Le pouvoir, de son côté, semble avoir choisi la manière forte, notamment en faisant suspendre pour trois jours deux chaînes de télévision à qui il reproche de diffuser en boucle les images de manifestations…

On est au cœur des événements et il est difficile d’avoir une idée claire de sa réaction. Mais il me semble que la situation est suffisamment grave pour qu’il y ait sans tarder des appels à la modération. La société civile doit appeler à la médiation, à une implication des leaders religieux qui ont toujours énormément d’influence dans le pays. Il faut aller à l’apaisement car les Sénégalais sont bien conscients qu’il en va de la réputation du pays, fondée sur la stabilité et la sécurité. Personne n’a intérêt à ce que cette image soit écornée. La bonne direction sera celle de l’apaisement.

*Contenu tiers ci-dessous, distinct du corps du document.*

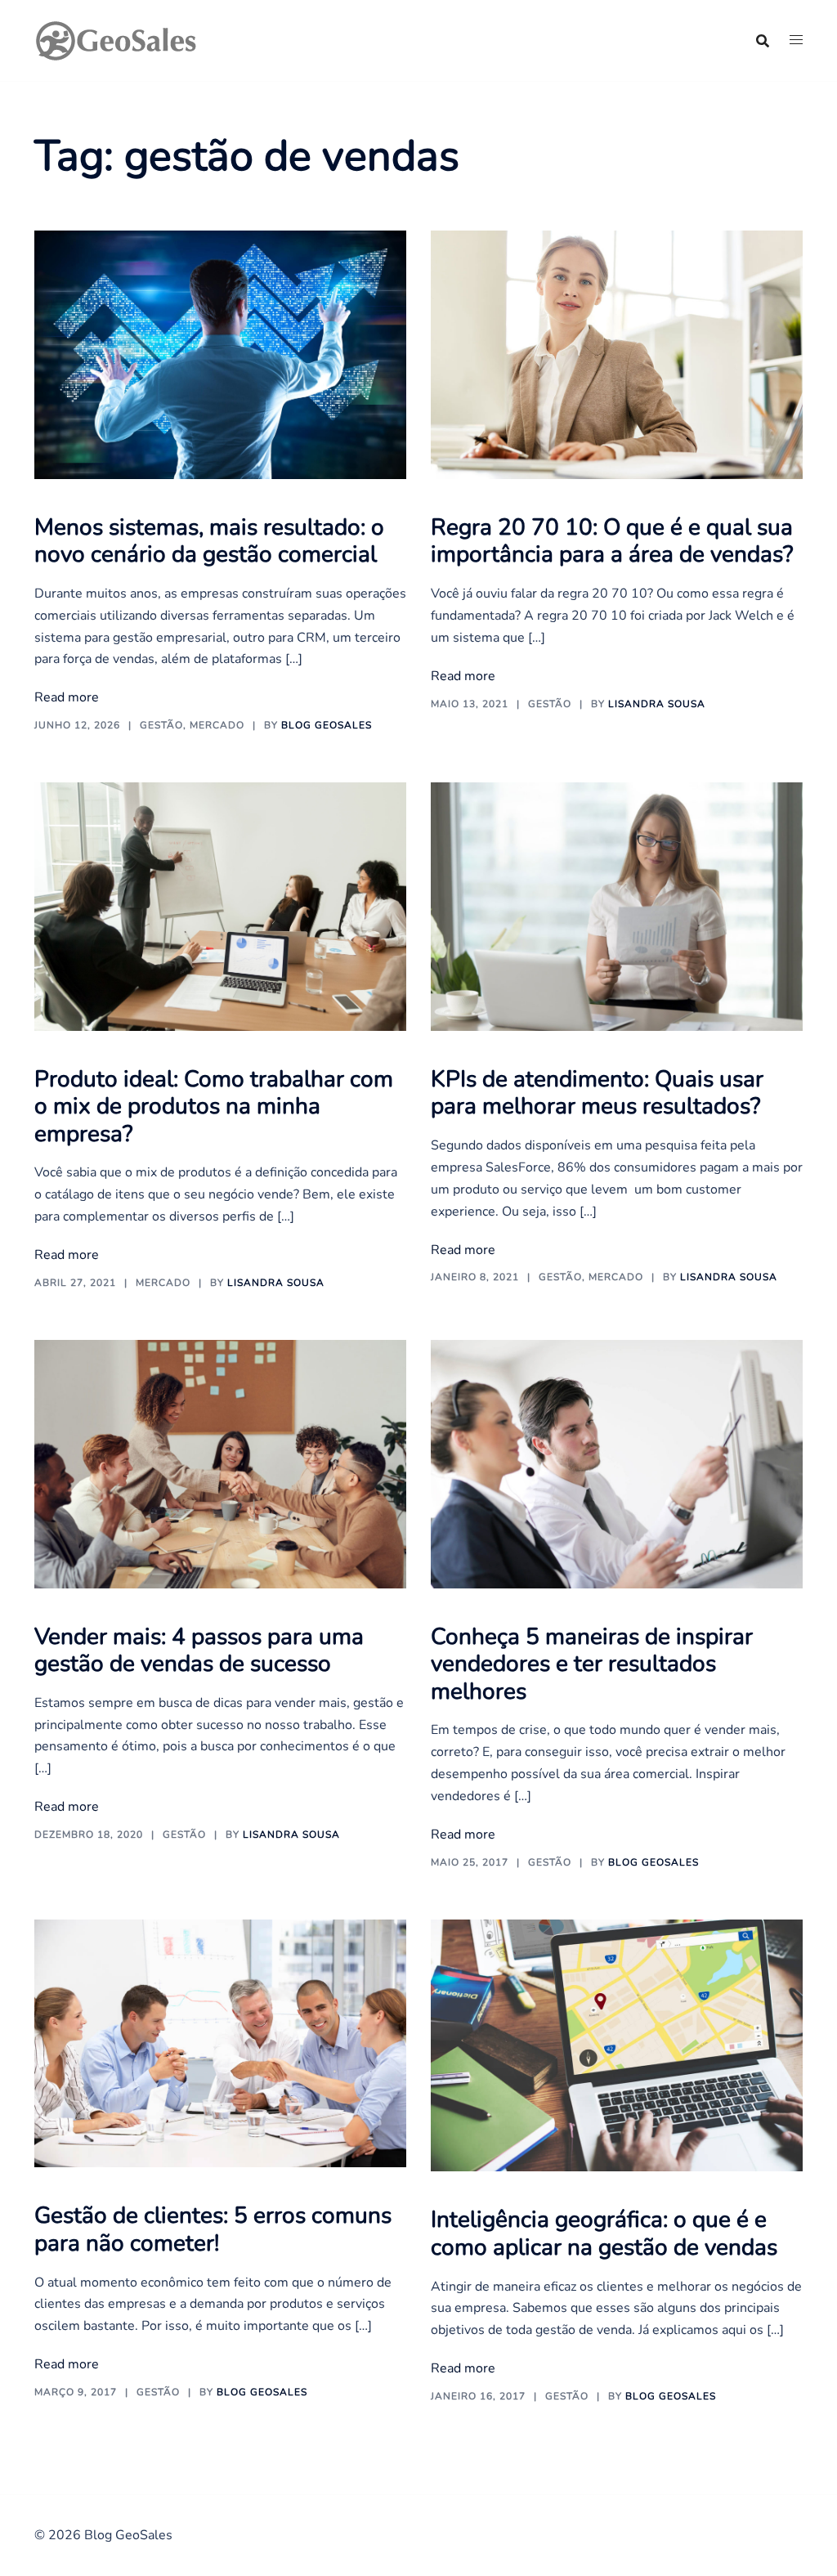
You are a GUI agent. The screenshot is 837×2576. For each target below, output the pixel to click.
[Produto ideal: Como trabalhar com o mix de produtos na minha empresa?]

Quant à la suspension des médias, elle met le doigt sur la question des institutions. Il existe une autorité de l’audiovisuel et le premier communiqué d’avertissement émanait de ce Conseil de régulation de l’audiovisuel censé être indépendant.

A vous écouter, cet épisode est aussi un test pour les institutions sénégalaises, et plus globalement la démocratie sénégalaise.

La démocratie est une construction et tous les pays sont régulièrement confrontés à des situations où se révèlent leurs faiblesses et où se confirment leurs forces. La démocratie sénégalaise est souvent érigée en modèle mais il faut se méfier des étiquettes en la matière car, partout y compris en dehors d’Afrique, elle peut connaître des régressions, des ruptures. Nous sommes donc dans un processus historique normal dans lequel on peut avoir des reculs et des avancées suscitant des réactions diverses qui finissent par donner l’orientation politique du pays. La manière dont le Sénégal sortira de cette phase nous donnera un signal sur la direction qu’il a prise, même si depuis quelques années on a plutôt l’impression d’un recul sur le terrain des libertés, de l’espace civique et de l’Etat de droit.

Ma seconde observation, au vu des manifestations mais aussi des actes de vandalisme, est que les élites au Sénégal et partout ailleurs dans la région ne réalisent pas qu’il peut y avoir des dizaines, voire des centaines de milliers de jeunes privés de perspectives, avec un quotidien difficile, des conditions de logement compliquées, des jeunes qui ressentent énormément de frustrations qui ne demandent qu’à s’exprimer dès que l’occasion se présente. Je pense que cette leçon est importante à retenir pour toutes les élites, pas seulement politiques.